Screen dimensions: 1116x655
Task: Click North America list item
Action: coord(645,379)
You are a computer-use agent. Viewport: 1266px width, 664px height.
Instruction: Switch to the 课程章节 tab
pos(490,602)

•••••

▶ _Aim_
Rewrite these rows with "Viewport" changed to "Screen size", keeping everything else the same.

▶ _The completed task_
Screen dimensions: 1116x655
Task: Click North America list item
Action: coord(645,379)
You are a computer-use agent. Screen size: 1266px width, 664px height.
Instruction: Switch to the 课程章节 tab
pos(490,602)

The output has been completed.